What you need to produce from the material below is an exact transcription of the lines from the one with "Switch to Spot trading icon" through the one with "This screenshot has height=1568, width=756.", both included, and no other line.

[Records for this exercise]

------------------------------------------------------------

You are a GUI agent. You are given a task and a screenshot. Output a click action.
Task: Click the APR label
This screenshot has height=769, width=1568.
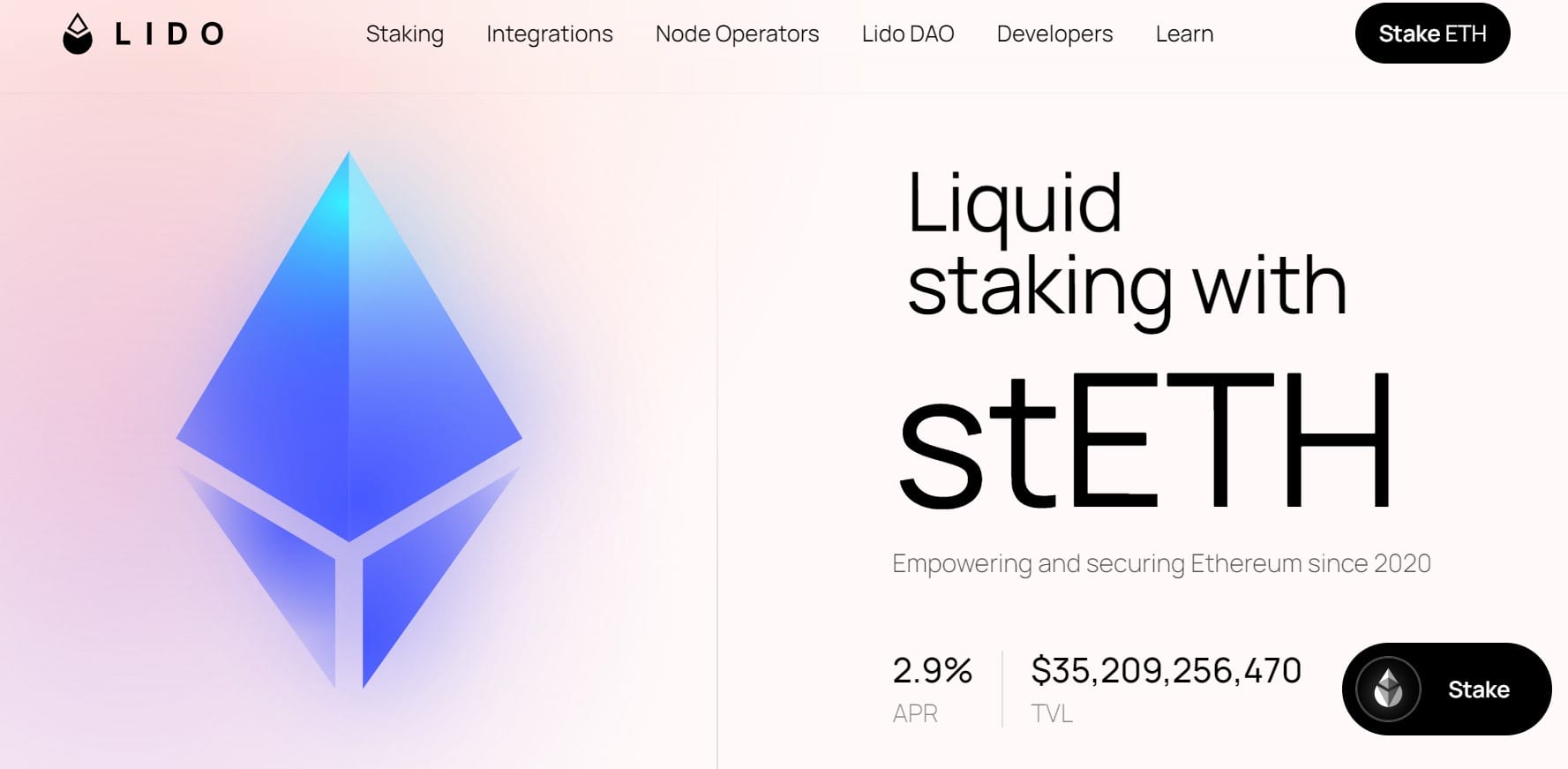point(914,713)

------------------------------------------------------------

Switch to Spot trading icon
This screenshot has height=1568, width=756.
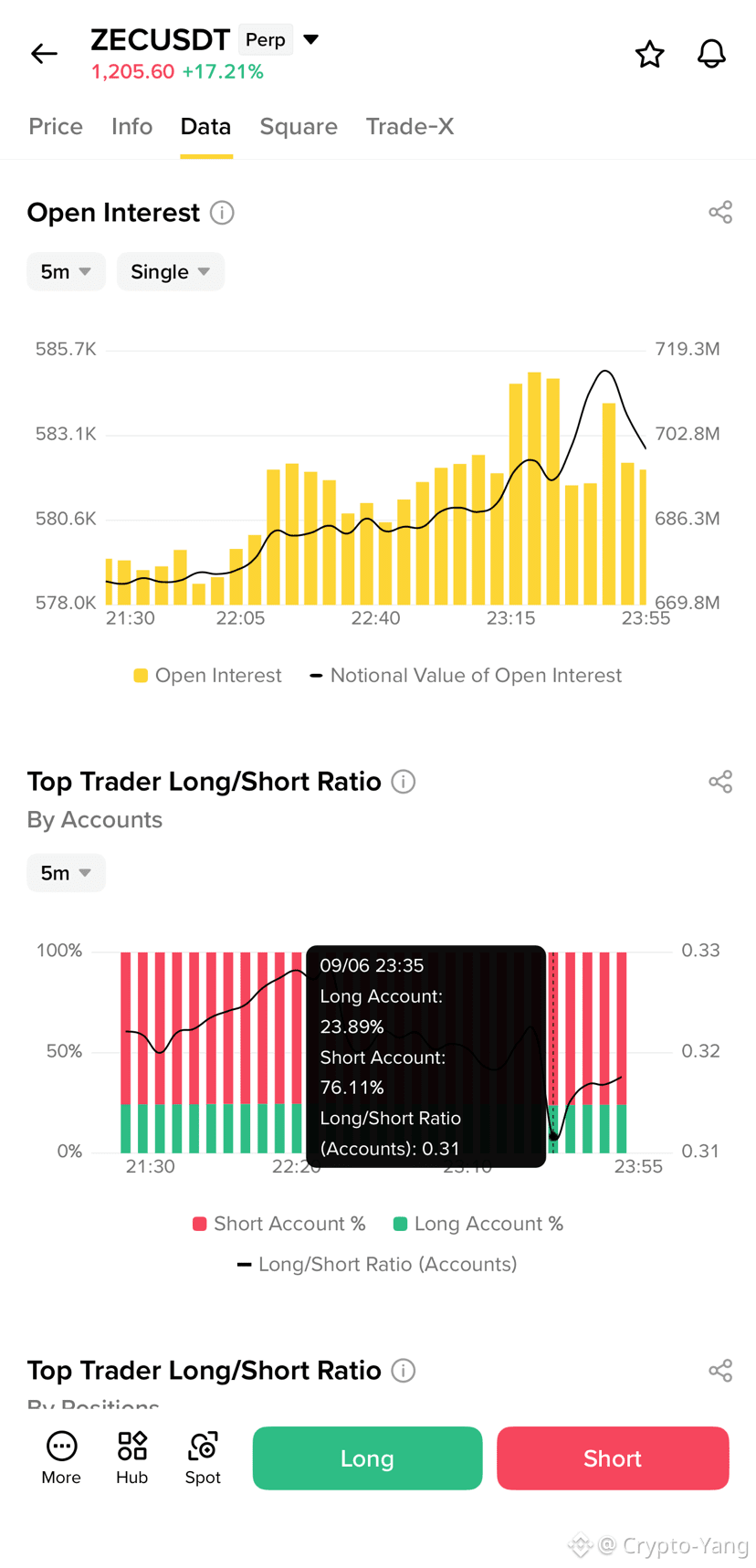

------------------------------------------------------------

[Expected answer]
Switch to Spot trading icon
This screenshot has height=1568, width=756.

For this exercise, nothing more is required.